### YOUR OBJECTIVE
Count the lines in the listing below that contain the string "photo", treating uppercase and lowercase as different. Give only the number.

### DATASET RECORDS
# # #

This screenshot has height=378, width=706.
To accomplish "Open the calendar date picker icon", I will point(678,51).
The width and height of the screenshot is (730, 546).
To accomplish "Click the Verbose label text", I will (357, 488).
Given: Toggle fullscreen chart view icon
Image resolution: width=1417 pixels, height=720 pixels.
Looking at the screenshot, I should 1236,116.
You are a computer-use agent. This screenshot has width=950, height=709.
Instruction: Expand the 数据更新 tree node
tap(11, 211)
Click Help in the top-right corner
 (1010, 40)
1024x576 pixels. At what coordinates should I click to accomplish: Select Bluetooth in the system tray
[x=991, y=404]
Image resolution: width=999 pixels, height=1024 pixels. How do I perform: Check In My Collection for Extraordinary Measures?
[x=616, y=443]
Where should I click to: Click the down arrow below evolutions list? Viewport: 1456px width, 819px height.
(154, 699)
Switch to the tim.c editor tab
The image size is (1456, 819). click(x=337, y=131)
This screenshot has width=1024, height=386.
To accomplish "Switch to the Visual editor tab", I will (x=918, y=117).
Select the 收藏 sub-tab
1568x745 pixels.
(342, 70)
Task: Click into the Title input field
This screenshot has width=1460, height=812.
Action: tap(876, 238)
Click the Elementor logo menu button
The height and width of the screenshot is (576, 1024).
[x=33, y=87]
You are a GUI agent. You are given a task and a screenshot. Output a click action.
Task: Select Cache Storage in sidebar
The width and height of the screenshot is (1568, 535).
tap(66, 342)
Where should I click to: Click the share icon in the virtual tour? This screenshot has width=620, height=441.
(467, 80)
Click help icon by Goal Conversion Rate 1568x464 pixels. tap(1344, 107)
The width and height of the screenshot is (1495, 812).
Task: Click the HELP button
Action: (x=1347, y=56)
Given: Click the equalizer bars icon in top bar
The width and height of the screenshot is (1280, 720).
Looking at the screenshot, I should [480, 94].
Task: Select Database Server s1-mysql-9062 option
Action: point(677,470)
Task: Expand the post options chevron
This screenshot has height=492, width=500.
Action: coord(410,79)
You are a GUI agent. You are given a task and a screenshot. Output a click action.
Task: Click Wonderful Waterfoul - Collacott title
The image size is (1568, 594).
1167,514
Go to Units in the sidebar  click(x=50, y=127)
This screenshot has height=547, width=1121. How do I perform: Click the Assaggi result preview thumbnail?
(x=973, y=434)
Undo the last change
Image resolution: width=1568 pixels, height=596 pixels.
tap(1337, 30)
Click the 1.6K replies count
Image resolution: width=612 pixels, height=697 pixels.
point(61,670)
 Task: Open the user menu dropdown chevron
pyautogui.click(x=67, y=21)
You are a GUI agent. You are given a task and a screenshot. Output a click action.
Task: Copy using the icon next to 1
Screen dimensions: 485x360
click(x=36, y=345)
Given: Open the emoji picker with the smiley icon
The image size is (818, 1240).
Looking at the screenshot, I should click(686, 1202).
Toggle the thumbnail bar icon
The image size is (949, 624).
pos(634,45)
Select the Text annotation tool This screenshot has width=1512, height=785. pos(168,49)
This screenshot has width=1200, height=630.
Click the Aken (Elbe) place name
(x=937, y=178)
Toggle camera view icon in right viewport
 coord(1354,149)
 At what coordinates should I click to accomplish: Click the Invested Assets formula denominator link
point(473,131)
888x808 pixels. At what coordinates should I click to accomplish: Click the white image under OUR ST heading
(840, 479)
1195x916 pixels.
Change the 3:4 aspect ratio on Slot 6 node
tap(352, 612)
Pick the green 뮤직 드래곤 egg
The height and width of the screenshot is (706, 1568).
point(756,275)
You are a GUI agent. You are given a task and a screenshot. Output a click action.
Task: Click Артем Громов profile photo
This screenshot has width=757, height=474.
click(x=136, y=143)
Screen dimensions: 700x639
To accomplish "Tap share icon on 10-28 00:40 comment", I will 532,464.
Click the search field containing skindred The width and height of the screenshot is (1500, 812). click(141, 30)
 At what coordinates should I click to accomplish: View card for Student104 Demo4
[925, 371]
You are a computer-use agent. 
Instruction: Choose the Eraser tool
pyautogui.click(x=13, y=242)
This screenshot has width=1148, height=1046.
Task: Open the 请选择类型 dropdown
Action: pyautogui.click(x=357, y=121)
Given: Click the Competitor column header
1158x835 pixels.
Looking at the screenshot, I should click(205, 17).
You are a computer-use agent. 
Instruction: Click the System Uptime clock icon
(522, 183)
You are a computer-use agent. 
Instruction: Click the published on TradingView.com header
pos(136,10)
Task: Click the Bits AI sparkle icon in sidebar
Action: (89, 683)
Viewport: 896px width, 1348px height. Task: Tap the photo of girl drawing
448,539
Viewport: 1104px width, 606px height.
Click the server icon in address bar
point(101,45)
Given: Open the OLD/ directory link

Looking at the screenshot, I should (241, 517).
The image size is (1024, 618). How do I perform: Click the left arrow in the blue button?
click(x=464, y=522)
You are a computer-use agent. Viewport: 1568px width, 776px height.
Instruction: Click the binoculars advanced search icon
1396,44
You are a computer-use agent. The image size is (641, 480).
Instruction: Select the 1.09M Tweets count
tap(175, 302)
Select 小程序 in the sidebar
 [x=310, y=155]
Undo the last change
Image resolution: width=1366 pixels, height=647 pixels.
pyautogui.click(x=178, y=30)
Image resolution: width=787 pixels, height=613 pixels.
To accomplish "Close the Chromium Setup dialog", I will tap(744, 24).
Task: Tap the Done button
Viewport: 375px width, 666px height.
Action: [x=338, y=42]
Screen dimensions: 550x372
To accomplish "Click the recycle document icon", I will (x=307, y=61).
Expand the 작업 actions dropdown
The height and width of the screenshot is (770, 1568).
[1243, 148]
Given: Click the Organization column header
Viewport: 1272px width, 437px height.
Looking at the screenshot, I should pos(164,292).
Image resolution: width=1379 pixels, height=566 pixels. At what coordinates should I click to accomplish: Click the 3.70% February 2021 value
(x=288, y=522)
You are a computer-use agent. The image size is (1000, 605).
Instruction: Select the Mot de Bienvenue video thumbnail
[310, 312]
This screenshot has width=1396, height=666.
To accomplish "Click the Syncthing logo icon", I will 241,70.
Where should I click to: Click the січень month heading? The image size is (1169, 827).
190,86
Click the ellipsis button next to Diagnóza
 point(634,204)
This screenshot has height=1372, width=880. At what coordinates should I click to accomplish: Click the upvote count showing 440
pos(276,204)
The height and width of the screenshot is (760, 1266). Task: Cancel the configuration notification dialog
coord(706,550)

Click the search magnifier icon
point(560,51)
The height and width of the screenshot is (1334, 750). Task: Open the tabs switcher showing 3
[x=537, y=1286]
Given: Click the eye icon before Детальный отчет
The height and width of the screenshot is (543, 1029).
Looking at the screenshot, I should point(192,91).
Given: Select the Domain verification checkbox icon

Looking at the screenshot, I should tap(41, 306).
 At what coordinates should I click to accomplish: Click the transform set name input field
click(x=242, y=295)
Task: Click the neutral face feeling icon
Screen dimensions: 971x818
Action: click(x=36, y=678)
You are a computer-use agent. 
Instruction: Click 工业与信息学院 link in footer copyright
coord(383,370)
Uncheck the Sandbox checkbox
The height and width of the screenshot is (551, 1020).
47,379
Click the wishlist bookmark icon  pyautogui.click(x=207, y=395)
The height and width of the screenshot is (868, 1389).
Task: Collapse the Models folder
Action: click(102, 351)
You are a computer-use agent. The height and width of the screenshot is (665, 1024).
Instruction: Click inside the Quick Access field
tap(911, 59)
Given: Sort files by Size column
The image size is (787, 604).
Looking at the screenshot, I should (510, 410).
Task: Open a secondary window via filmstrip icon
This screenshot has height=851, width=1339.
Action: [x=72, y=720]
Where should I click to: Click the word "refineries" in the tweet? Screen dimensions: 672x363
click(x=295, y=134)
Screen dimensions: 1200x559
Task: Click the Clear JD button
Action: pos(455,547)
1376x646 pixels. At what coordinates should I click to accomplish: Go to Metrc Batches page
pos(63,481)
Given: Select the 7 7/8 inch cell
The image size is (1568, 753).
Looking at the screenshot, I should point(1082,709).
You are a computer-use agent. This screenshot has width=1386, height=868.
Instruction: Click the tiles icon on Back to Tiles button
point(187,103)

# # #

### EXERCISE SOLUTION
2